Finding the right spot to start debugging
Of course the authentication error was accompanied by a lengthy stack trace covering above mentioned modules. So I started right at the bottom which was here:
File ".venv/lib64/python3.11/site-packages/openai/api_requestor.py", line 775, in _interpret_response_line
raise self.handle_error_response(
After setting a break point here I was able to take a look at the stack trace and the state of the objects on the stack. On the line above, I could see that the header was already set to the wrong type and token. My strategy was to go up the stack trace to see where the header was still correct, setting an additional breakpoint and then debug from there to find the spot where the header was changed.
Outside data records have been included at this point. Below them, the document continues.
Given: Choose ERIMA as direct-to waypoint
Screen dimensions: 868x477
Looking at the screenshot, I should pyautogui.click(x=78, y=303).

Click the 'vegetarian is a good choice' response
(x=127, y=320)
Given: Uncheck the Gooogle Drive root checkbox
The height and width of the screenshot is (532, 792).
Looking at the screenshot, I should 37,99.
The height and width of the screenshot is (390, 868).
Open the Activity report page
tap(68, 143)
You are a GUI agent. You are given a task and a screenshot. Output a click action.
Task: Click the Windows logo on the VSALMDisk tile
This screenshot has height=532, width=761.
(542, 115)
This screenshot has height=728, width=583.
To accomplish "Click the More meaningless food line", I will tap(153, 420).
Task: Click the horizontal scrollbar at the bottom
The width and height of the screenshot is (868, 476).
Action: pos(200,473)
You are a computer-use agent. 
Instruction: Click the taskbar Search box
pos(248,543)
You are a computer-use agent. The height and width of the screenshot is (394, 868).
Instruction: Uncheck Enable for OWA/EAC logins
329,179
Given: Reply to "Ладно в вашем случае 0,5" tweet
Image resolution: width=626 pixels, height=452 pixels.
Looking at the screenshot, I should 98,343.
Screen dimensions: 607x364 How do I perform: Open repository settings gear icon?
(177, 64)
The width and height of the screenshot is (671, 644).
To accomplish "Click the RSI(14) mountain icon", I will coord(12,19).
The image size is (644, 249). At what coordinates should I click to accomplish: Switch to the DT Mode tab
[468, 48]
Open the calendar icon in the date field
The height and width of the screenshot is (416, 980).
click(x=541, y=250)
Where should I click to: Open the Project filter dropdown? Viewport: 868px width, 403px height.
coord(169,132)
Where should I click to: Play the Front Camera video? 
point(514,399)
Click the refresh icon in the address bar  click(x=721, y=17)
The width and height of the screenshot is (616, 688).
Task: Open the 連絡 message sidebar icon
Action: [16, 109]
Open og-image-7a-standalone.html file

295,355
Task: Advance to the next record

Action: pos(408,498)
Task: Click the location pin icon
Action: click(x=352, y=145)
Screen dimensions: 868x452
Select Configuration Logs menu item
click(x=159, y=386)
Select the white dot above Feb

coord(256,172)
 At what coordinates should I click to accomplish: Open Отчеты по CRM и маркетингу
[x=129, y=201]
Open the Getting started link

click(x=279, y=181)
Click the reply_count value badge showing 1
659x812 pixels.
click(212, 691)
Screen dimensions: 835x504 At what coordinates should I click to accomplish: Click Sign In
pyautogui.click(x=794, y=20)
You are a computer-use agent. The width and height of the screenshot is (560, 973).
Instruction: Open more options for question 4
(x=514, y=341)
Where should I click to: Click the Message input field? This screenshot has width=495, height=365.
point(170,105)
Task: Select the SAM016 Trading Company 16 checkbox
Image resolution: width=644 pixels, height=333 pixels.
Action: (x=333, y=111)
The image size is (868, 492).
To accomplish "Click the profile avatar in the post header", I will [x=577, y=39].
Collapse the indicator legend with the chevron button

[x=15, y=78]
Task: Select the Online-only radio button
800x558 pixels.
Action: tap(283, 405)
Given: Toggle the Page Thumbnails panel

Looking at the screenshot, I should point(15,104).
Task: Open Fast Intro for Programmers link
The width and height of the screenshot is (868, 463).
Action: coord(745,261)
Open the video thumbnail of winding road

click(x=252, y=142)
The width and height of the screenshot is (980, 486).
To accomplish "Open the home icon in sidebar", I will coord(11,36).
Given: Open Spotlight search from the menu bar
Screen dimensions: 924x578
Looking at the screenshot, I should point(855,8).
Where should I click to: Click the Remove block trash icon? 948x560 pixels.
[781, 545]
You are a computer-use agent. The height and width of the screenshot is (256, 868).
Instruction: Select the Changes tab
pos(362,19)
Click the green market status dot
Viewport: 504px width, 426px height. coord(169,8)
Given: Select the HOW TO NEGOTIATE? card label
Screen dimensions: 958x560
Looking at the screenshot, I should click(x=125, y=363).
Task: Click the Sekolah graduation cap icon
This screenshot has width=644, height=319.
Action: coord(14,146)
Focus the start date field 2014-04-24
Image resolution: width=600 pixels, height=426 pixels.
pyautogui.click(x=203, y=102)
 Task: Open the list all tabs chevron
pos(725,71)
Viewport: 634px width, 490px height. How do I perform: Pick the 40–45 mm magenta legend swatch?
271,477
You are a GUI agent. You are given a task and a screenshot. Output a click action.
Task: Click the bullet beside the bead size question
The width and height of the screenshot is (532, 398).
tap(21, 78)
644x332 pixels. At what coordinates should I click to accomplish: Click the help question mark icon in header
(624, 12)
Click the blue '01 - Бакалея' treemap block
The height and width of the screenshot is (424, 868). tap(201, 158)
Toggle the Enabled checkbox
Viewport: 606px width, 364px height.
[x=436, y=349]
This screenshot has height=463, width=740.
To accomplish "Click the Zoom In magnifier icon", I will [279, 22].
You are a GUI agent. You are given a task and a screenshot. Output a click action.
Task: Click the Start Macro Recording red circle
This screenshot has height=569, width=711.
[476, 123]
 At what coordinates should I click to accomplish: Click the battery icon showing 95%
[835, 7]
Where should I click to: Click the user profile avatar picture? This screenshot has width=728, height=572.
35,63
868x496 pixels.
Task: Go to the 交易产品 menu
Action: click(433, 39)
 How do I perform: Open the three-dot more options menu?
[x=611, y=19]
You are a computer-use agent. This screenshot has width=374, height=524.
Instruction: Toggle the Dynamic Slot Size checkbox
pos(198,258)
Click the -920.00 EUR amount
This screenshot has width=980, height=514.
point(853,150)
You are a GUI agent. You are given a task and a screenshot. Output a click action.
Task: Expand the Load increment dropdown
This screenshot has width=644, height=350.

Tracing the objects on the stack
Being able to see all objects and how they are manipulated as the program runs is really a powerful mechanism. After some time (which was much shorter than the trial and errors I talked about above) I was able to find the spot where the header was changed:
# Set environment's basic authentication if not explicitly set.
auth = request.auth
if self.trust_env and not auth and not self.auth:
auth = get_netrc_auth(request.url)
p = PreparedRequest()
p.prepare(
method=request.method.upper(),
...
auth=merge_setting(auth, self.auth),
...
)
return p
I omitted some lines for brevity. The complete code of the session class
can be found here
. While the header was still correct for the request
object, it was switched to the basic authentication of the environments <code>.netrc file</code>
in the prepare
method of the PreparedRequest
class.
After some more debugging I found that the netrcs auth information is used to override the header in the merge_setting
method.
There was still one mystery though: Why was there authentication information in the netrc file for the OpenAI API ? After looking at my .netrc file I found the answer:
default login git-ci-token
...
I added a default login in order to facilitate the authentication when using GitLabs glab CLI. And this default information was subsequently used. Mystery solved!
Conclusion
Once again the quote “The Source is what gives a Developer his power.” proved to be correct. Although Learn to read the documentation Luke might have been more appropriate, since the behavior was well documented :-) Well, I strive to be a better Padawan in the future.